### DESCRIPTION OF THE TASK:
Output all of the material beneath this line exactly as it is.

# # #

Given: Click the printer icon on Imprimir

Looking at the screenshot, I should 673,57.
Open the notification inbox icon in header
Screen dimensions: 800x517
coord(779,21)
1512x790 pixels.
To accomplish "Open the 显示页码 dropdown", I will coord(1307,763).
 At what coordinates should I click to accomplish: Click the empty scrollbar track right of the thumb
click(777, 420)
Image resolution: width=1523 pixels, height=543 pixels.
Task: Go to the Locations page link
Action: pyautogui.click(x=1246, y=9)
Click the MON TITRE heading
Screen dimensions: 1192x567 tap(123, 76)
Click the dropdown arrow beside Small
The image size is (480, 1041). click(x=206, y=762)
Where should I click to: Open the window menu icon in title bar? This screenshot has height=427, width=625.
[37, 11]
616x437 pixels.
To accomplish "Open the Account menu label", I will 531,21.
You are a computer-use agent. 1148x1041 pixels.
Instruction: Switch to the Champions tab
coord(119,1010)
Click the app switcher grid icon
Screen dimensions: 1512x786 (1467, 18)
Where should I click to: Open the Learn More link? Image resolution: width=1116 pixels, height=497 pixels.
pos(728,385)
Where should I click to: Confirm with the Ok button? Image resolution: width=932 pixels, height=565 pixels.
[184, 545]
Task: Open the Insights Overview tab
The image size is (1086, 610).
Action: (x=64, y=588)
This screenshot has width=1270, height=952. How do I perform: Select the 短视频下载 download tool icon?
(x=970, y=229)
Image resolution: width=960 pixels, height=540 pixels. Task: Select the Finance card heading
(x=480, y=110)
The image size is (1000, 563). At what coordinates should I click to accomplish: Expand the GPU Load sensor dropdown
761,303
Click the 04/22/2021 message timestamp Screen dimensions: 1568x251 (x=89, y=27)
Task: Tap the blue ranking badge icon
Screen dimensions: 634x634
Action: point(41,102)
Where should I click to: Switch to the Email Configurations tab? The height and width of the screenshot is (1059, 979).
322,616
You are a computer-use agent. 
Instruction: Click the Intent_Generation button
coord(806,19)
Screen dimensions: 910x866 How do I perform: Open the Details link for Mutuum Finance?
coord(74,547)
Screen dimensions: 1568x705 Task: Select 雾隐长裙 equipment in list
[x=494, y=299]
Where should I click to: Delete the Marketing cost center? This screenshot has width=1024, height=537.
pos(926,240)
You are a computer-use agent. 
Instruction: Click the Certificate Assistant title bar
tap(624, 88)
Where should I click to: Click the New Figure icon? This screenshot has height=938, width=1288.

# # #

### WRITTEN REPLY:
Given: Click the printer icon on Imprimir

Looking at the screenshot, I should 673,57.
Open the notification inbox icon in header
Screen dimensions: 800x517
coord(779,21)
1512x790 pixels.
To accomplish "Open the 显示页码 dropdown", I will coord(1307,763).
 At what coordinates should I click to accomplish: Click the empty scrollbar track right of the thumb
click(777, 420)
Image resolution: width=1523 pixels, height=543 pixels.
Task: Go to the Locations page link
Action: pyautogui.click(x=1246, y=9)
Click the MON TITRE heading
Screen dimensions: 1192x567 tap(123, 76)
Click the dropdown arrow beside Small
The image size is (480, 1041). click(x=206, y=762)
Where should I click to: Open the window menu icon in title bar? This screenshot has height=427, width=625.
[37, 11]
616x437 pixels.
To accomplish "Open the Account menu label", I will 531,21.
You are a computer-use agent. 1148x1041 pixels.
Instruction: Switch to the Champions tab
coord(119,1010)
Click the app switcher grid icon
Screen dimensions: 1512x786 (1467, 18)
Where should I click to: Open the Learn More link? Image resolution: width=1116 pixels, height=497 pixels.
pos(728,385)
Where should I click to: Confirm with the Ok button? Image resolution: width=932 pixels, height=565 pixels.
[184, 545]
Task: Open the Insights Overview tab
The image size is (1086, 610).
Action: (x=64, y=588)
This screenshot has width=1270, height=952. How do I perform: Select the 短视频下载 download tool icon?
(x=970, y=229)
Image resolution: width=960 pixels, height=540 pixels. Task: Select the Finance card heading
(x=480, y=110)
The image size is (1000, 563). At what coordinates should I click to accomplish: Expand the GPU Load sensor dropdown
761,303
Click the 04/22/2021 message timestamp Screen dimensions: 1568x251 (x=89, y=27)
Task: Tap the blue ranking badge icon
Screen dimensions: 634x634
Action: point(41,102)
Where should I click to: Switch to the Email Configurations tab? The height and width of the screenshot is (1059, 979).
322,616
You are a computer-use agent. 
Instruction: Click the Intent_Generation button
coord(806,19)
Screen dimensions: 910x866 How do I perform: Open the Details link for Mutuum Finance?
coord(74,547)
Screen dimensions: 1568x705 Task: Select 雾隐长裙 equipment in list
[x=494, y=299]
Where should I click to: Delete the Marketing cost center? This screenshot has width=1024, height=537.
pos(926,240)
You are a computer-use agent. 
Instruction: Click the Certificate Assistant title bar
tap(624, 88)
Where should I click to: Click the New Figure icon? This screenshot has height=938, width=1288.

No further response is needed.